Text passage:
-- START --
Boskovich v. Utah Const. Co.

Citation123 Utah 387,259 P.2d 885
Decision Date07 August 1953
Docket NumberNo. 7833,7833
PartiesBOSKOVICH, v. UTAH CONST. CO.
CourtUtah Supreme Court

Pugsley, Hayes & Rampton, Salt Lake City, for appellant.

Edward G. Linsley and Scott M. Matheson, Salt Lake City, for respondent.

McDONOUGH, Justice.

This case is here on appeal from a directed verdict for the defendant. A motion for a new trial was granted in the first hearing of the case after the jury had returned a verdict for the plaintiff, on the grounds of probable prejudice to the defendant through the wording of the instructions and verdict.

Plaintiff-appellant is the inventor and patent holder of a machine known as the Boskovich Mucher, used in hard-rock mining operations. Defendant-respondent is a Utah corporation, which has constructed, under the direction and license of appellant, two of these machines, one for use at Bingham, Utah, and the second for use at Carlsbad, New Mexico. The dispute here involves the terms of the oral contract entered into by the parties with respect to the company's use of the appellant's rights in his invention in the second instance. Both parties agree that the company was to pay Mr. Boskovich 50cents per cubic yard of material excavated by the machine at Carlsbad and further, that payment of $456.54 has been made on the amount actually taken from the shaft; however, appellant claims that the respondent guaranteed him payment on a total of 9,200 cubic yards.

The main question raised on appeal is whether there was sufficient evidence of the guarantee to go to the jury and thus, whether the trial court erred in directing the verdict for the defendant.

It is fundamental that where there is no evidence upon a material part of the plaintiff's claim, it is the court's duty to direct a verdict. In deciding a motion for a directed verdict, the court must consider the evidence in the light most favorable to the party against whom the motion is directed and must resolve every controverted fact in his favor. Jackson v. Colston, 116 Utah 295, 209 P.2d 566; Toomer's Estate v. Union Pac. R. Co., Utah, 239 P.2d 163. The inquiry, then, must be directed toward whether reasonable minds could disagree in this case on the evidence presented so as to provide a question for the jury.
-- END --
To-do list:
a – Answer these questions from the court opinion:
(i) Which court decided the case?
(ii) What price per cubic yard were the parties agreed the company would pay for material excavated at Carlsbad?
(iii) On how many cubic yards does the appellant claim the respondent guaranteed him payment?
b – Name every city or town that appears in the court opinion.
c – Carry the court opinion forward from its last sentence.

Collected material:
-- START --
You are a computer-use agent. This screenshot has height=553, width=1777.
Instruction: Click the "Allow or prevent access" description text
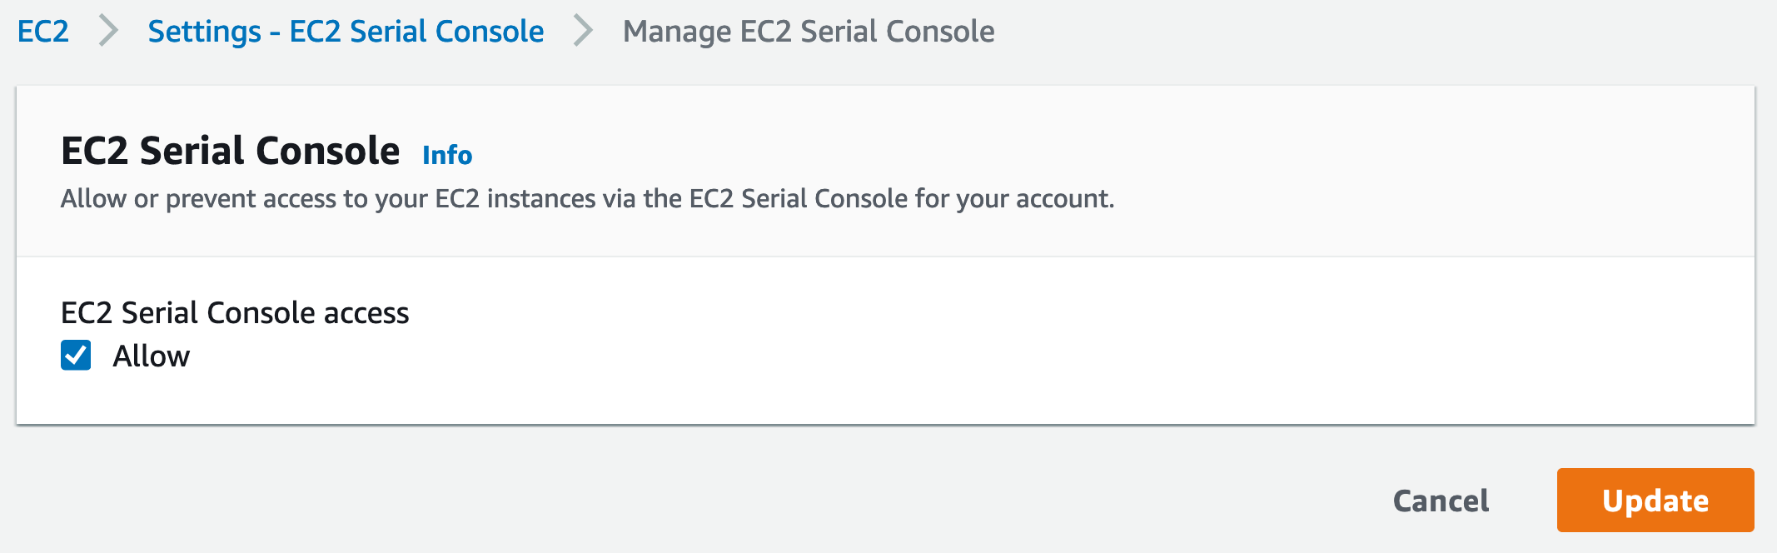tap(587, 199)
-- END --
Responses:
a –
(i) The Utah Supreme Court.
(ii) 50 cents per cubic yard.
(iii) 9,200 cubic yards.

b – Salt Lake City; Bingham, Utah; Carlsbad, New Mexico.

c –
Appellant bases his claim of a guarantee upon a memorandum which reads as follows:

'The Utah Construction Company, Salt Lake City District

'Write it * * * Don't Say it

'To Mike Boskovich

'From George R. Putnam

'Subject Quantities of excavation in International Shaft No. 3

'Date July 5, 1950

Shaft Excavation 6500 cu. yd.

Enlargements 2700 cu. yd.

Total 9200 cu. yd.'

Appellant testifies that this was part of the inducement and terms of the contract. Admittedly, there are some slight contradictions in his testimony, but appellant is a man of foreign extraction and evidently has some difficulty in the use of the language. George R. Putnam, vice president and district manager of the respondent corporation, admits that there was a contract between his company and appellant, but testifies that the above memo was written to give Mike Boskovich an estimate of the material which would be taken from the Carlsbad mine at a time when operations had already begun and the contract was complete. This memo, it is to be noted, is unsigned. Respondent has introduced into evidence a letter signed by Mr. Boskovich, which reads:

'Midvale, Utah

'Geo. Putnam

'June 21, 1950

'Salt Lake City, Utah

'Dear Mr. Putnam:

'I understand that the Boskovich Much Machine was built based on a 50cents royalty which I agreed to accept.

'If the company pays my expense to go to Carlsbad and supervise the installing of the machine for 15 days, I'll be very glad to do so.

'On a 60cents royalty basis, I would stand my own expenses.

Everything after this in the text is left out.